5) I am tutoring a P2 kid for Eng, Maths and Chi twice a week now. That P5 kid whose mum kept negotiating with me for the tuition fees until it is lower than the average tuition fee guidelines suddenly 'fly aeroplane' at me again after I had wasted my time choosing his assessment books for 1 hour. This is the second time she did that to me, saying that she wants to give her son to try out at tuition centres first for 1 month. Then if it's not good, find me back again. Nah, I am not going to give in to that reason anymore. So I will just tutor one P2 kid for this year as this will be enough.

6) Arthur has told me that the 17th Wushu Commitee Positions have been decided. All the posts are what I have already expected. Not much difference except 3 new Year 1. This year we gotta recruit LOTS of juniors. I hope so.

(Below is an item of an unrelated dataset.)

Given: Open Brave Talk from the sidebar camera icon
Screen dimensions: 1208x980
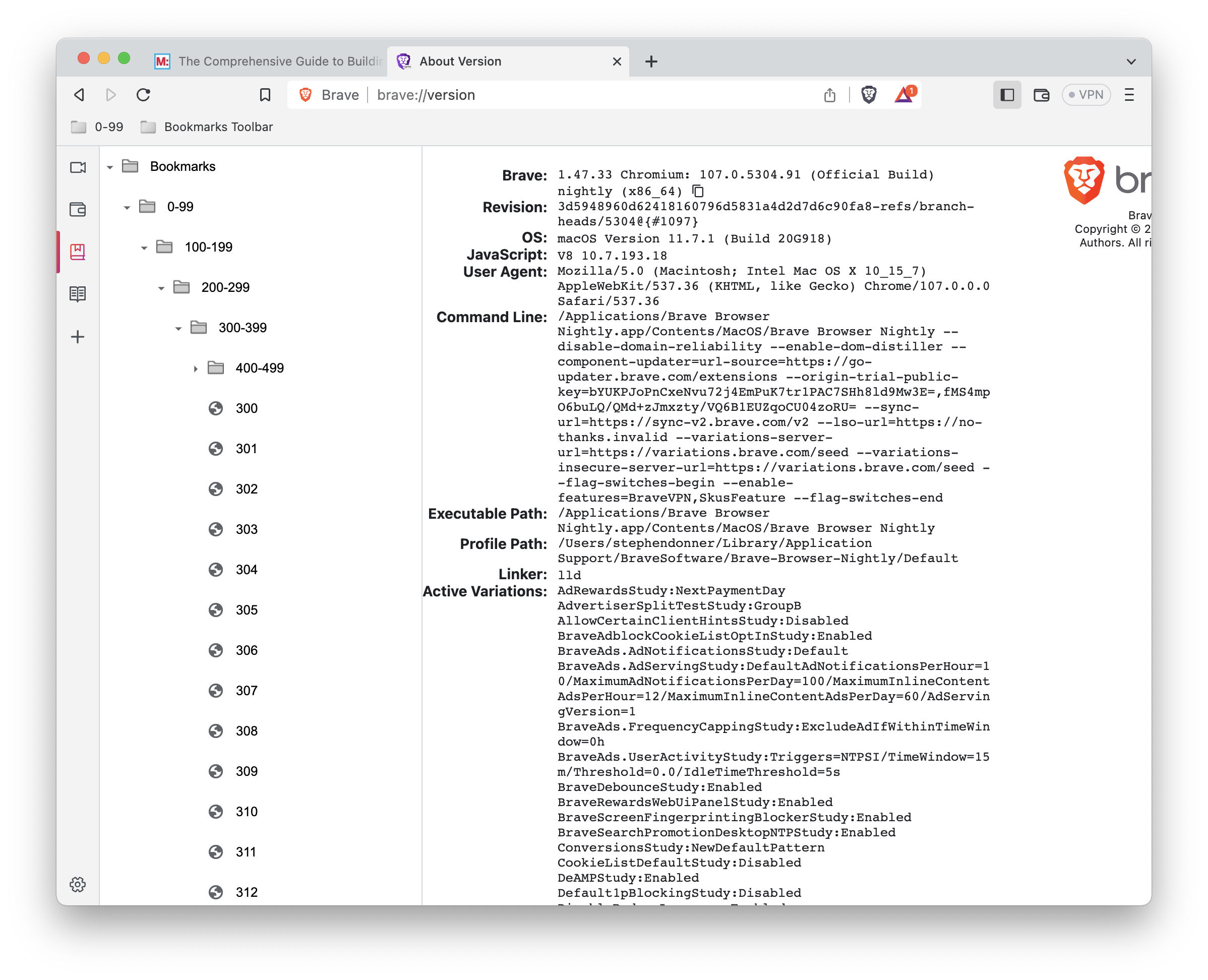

7) Family issue: If you have the money and ability to contribute more to the family, then just contribute more. Even if you do not wish to, nobody forces you to give more than what others are giving. Is there a need to sever ties with your family? Is there no grounds for you to talk it out? Did you even try to explain your situation? I dont know and I may not know what is happening at the back. Even though I do not really know you, but as a cousin of you, I find your acts childish. >.<

8) Liyan and I have spent a lot of time reflecting on wushu stuffs recently. Holding back to ppl whom we do not want to lose here and it's defintely makes me feel sad hearing one person after another saying that they are not coming for trainings anymore.

9) Will grand performance still be able to carry out successfully for this year? It seems bleak to me now with the competition coming up and the number of members and commitment that everyone has.

10) Although it is only around 9 days since I have quality couple time with boy, it feel ages to me now. When is the next? =(((((((

11) You love that particular object/event/person does not always mean that we have the time to always satisfy the needs of it. Compromisation and understanding is always needed.

12) Trainings are now thrice a week. Mon, Fri and Sat. Only reaching home at 11pm always.

13) Although I have in mind on who I want to group with for my FYP, I still have to let natural take its course. Me and Shuling = A package. Come come!

14) Small projects that we are having now is a chance for us to find out characteristics of one another if we really can work well with for our major FYP project.

15) Chinese New Year is coming in 1 month time. I have decided not to buy any new clothes and shoes this year first time in my life.

16) I am so used to the feeling of working, studying and training everyday. I think I have regarded training as my leisure, a part and parcel of my life. =)

17) I will not drink so many cold drinks for this month as many people have been giving me the same advices. I will heed their advices and try if it's really that case. This wednesday afternoon will be my gynaecology appointment.

BSH loves BGYK!

1月9日

Open House Performance

Hello!

I am now in the SAC 116 meeting room having Adobe Photoshop class that is conducted by Mr Alvin with fellow wushu peeps.


Last 2 days, we had open house performance. On the first day, the stage was very wet. Many of us almost slipped when performing. I did not even know that I have cut my fingers until I had finished my performance. Second day of performance was a better one as the stage was dry. After performance, I went for Gems meeting. After that, met up with wushu peeps and we played board games from 3pm to 6pm all the way at the library. =) Taboo and Pictonary!

(1st: I would rather want a cartoon guy. =P. 2nd: Yuan Qing trying to give clues to his team mates during Taboo. 3rd: Fadhil had to draw a picture with his eyes closed. 4th: LiYan and Yilun revising routines on stage for fun.)